Das junge Unternehmen leitspalt aus Aachen, von Jannik Bühring, Maximilian Schirp und Jana Maria Weinand als ivilion aus der Taufe gehoben, entwickelt „Batteriesysteme der nächsten Generation“. „Unser Geschäftsmodell basiert dabei auf zwei Säulen: projektbasierten […]

„Batterien sind wie Menschen“

Das junge Unternehmen leitspalt aus Aachen, von Jannik Bühring, Maximilian Schirp und Jana Maria Weinand als ivilion aus der Taufe gehoben, entwickelt „Batteriesysteme der nächsten Generation“. „Unser Geschäftsmodell basiert dabei auf zwei Säulen: projektbasierten Engineering- und Prototyping-Services sowie einem skalierbaren Lizenzmodell für die Serienproduktion“, sagt Gründerin Weinand.

Bei unserer zweiten STARTUPLAND Conference kam leitspalt gut an: Das Team sicherte sich den ersten Platz im Segment ClimateTech. Zudem sicherte sich leitspalt den NRW.Bank Award. Die nächste STARTUPLAND findet am 18. März statt. Auch 2026 bieten wir wieder über 20 Startups die Chance, ihre Idee direkt vor millionenschweren Investoren zu pitchen. Jetzt bewerben

Im Interview mit deutsche-startups.de stellt die leitspalt-Macherin ihr Unternehmen einmal ganz genau vor.

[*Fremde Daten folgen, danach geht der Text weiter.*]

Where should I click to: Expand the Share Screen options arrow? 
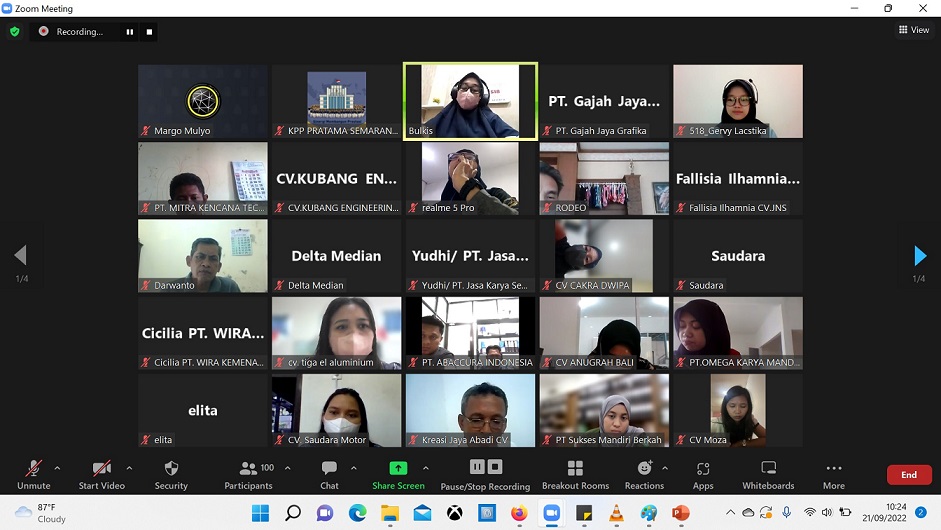(425, 468)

Wie würdest Du Deiner Großmutter leitspalt erklären?
Batterien sind wie Menschen – sie funktionieren nur in einem sehr bestimmten Temperaturbereich. Moderne Batteriezellen haben jedoch zunehmend hohe Energiedichten und erzeugen so immer mehr Wärme. Wenn diese Wärme nicht zuverlässig abgeführt wird, leidet die Lebensdauer und im schlimmsten Fall die Sicherheit der Batterie – es kommt zum Batteriebrand. Aktuelle Kühllösungen stoßen dabei zunehmend an ihre Grenzen. Entweder sind sie kostengünstig und wenig effektiv, oder sie bieten hohe Kühlleistungen, sind jedoch sehr teuer. Wir haben eine Struktur entwickelt, die die Vorteile aus beiden Welten verbindet: eine hochperformante Kühllösung zu niedrigen Kosten. Dadurch können Elektrofahrzeuge deutlich schneller laden, ohne die Batterie zu überlasten oder unnötig zu altern. Einfach gesagt: Wir sorgen dafür, dass Batterien unter allen Bedingungen im optimalen Temperaturfenster bleiben und ihre volle Leistungsfähigkeit abrufen können – unabhängig davon, welche Zelltechnologie eingesetzt wird.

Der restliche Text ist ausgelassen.